Le corps dans le monde : amorce du dialogue

Classé dans: — admin @ 1:45 am

L’expérience spécifique de la finitude se présente d’emblée comme une expérience corrélative de limite et de dépassement de limite.

Cette structure paradoxale de l’exister humain doit être décrite comme telle et non brisée en deux; comme si on pouvait, dans un premier temps, mener à bien une description de l’être-au-monde (par exemple dans la perception ou dans l’affectivité) puis, dans un second temps, amorcer le dépassement de cet être-au-monde (par exemple par la parole ou le vouloir). D’un seul mouvement, d’un seul jet, l’acte d’exister s’incarne et déborde son incarnation.

Par quels traits ma relation à mon corps et, par lui, au monde dénonce-t-elle du fini? A vrai dire, ce que mon corps se révèle être d’abord, c’est une ouverture sur… Avant d’être la fermeture de l’huître dont parle Platon et, à plus forte raison, le Tombeau des Orphiques, il est ouverture. Et cela de multiples façons : ouverture du besoin par quoi je manque du monde; ouverture de la souffrance elle-même par quoi je me trouve exposé au-dehors, offert à ses menaces, ouvert comme un flanc découvert; ouverture de la perception par quoi je reçois l’autre; manquer de… être vulnérable, recevoir, voilà déjà trois manières irréductibles entre elles d’être ouvert au monde.

Mais ce n’est pas tout : par l’expression, mon corps expose le dedans sur le dehors; comme signe pour autrui, mon corps me fait déchiffrable et offert à la mutualité des consciences. Enfin mon corps offre à mon vouloir un paquet de pouvoirs, de savoir-faire, amplifiés par l’apprentissage de l’habitude, excités et déréglés par l’émotion : or ces pouvoirs me rendent le monde praticable, m’ouvrent à l’ustentisilité du monde, par les prises qu’ils me donnent sur le monde.

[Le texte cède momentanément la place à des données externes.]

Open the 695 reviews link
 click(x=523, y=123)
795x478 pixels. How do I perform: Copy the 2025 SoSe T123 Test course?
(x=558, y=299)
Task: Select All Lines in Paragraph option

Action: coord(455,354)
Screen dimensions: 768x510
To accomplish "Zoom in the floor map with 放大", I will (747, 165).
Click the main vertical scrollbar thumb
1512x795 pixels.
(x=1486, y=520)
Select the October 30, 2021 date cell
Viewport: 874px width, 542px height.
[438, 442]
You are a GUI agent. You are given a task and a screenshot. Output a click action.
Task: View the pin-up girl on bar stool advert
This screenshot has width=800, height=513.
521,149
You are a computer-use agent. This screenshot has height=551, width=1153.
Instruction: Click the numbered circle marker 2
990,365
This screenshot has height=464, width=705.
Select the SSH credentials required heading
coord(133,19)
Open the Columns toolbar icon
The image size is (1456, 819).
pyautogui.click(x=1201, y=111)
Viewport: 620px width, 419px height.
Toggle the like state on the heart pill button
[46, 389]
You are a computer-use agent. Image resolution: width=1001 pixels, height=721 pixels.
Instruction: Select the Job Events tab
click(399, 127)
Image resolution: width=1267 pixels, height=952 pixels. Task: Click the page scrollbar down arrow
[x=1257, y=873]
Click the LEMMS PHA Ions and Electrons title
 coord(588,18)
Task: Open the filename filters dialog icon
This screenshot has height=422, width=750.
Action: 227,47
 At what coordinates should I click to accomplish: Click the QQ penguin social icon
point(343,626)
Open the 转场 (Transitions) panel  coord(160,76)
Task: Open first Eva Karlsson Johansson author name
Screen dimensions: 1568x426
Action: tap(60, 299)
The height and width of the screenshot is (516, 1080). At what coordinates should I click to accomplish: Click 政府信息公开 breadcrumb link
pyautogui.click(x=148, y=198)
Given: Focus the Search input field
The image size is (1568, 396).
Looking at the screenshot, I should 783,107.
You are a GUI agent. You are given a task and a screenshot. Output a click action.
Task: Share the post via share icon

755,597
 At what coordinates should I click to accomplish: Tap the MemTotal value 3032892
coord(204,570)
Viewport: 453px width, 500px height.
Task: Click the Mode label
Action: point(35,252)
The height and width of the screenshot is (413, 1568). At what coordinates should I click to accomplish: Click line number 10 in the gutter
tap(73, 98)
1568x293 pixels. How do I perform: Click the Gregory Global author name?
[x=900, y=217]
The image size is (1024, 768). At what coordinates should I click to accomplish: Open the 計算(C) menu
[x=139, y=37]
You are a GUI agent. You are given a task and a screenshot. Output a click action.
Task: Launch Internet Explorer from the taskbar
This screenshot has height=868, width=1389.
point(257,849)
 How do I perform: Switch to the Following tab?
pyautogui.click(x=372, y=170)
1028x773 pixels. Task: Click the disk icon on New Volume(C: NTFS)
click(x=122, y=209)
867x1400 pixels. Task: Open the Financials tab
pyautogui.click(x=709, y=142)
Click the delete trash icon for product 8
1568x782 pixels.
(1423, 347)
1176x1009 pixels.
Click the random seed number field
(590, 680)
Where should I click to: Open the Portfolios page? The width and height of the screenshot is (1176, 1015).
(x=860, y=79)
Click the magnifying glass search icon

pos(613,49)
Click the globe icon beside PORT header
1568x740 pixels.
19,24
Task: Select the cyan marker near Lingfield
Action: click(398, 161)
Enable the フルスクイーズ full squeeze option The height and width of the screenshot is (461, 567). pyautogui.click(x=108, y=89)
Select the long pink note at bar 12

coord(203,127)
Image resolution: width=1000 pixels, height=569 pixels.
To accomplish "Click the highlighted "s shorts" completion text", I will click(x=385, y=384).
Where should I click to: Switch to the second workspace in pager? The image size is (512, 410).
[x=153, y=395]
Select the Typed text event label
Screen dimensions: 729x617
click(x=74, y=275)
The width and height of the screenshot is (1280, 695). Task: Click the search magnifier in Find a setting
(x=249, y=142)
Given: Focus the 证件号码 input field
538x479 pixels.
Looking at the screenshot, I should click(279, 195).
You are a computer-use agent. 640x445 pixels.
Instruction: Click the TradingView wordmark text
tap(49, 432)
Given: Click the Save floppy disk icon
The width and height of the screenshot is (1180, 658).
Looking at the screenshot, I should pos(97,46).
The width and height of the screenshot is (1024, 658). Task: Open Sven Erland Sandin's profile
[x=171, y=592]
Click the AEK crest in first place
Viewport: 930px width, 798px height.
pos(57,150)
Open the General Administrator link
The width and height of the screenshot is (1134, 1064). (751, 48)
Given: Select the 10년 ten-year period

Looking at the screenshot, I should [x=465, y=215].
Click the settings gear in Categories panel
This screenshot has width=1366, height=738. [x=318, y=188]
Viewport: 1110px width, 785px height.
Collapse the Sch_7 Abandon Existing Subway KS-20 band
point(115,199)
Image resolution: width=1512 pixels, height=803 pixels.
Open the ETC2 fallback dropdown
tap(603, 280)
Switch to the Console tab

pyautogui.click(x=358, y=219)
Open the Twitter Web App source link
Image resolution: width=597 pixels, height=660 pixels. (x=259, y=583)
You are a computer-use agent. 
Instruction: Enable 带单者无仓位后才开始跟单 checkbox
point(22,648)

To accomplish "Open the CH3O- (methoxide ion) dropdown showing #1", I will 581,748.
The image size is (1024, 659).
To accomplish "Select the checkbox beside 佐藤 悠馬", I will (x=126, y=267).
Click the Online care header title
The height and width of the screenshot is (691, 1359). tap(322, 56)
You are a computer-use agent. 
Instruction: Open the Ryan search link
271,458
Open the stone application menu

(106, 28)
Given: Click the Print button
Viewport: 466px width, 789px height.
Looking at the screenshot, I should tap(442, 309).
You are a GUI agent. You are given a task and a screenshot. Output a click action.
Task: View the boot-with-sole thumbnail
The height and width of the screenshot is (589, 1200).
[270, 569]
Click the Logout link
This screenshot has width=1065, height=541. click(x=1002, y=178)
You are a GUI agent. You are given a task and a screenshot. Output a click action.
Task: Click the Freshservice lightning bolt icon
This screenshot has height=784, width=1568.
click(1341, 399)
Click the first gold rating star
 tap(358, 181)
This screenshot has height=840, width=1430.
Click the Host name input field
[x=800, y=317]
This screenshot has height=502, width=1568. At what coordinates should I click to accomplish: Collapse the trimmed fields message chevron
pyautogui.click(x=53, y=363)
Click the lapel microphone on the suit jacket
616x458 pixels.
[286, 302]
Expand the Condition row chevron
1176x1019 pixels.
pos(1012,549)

Ce n’est donc pas la finitude que je trouve d’abord mais l’ouverture. Quels traits de cette ouverture la qualifient comme finie? Est-ce seulement la dépendance au monde inscrite dans l’ouverture? (le fait de manquer de… de subir… de recevoir… d’exprimer… de pouvoir?). Kant semblait l’admettre tacitement puisqu’il dit nous autres, êtres finis, pour désigner des êtres qui ne produisent pas la réalité de leurs pensées, mais la reçoivent, par opposé à un être doté d’une intuition originaire, au sens de créatrice, qui n’aurait plus d’objet mais se donnerait ce qu’il voit (Ent-stand et non plus Gegen-stand).

Or il est difficile de tenir le monde pour une limite de mon existence. Ce qu’il y a de bouleversant dans le rôle médiateur du corps, c’est qu’il m’ouvre sur le monde; autrement dit, il est l’organe d’une relation intentionnelle dans laquelle le monde n’est pas la borne de mon existence mais son corrélat.

P. Ricoeur, Négativité et Affirmation, in Aspects de la Dialectique, Recherches de Philosophie, II, Desclée De Brouwer, 1956, p. 102-103.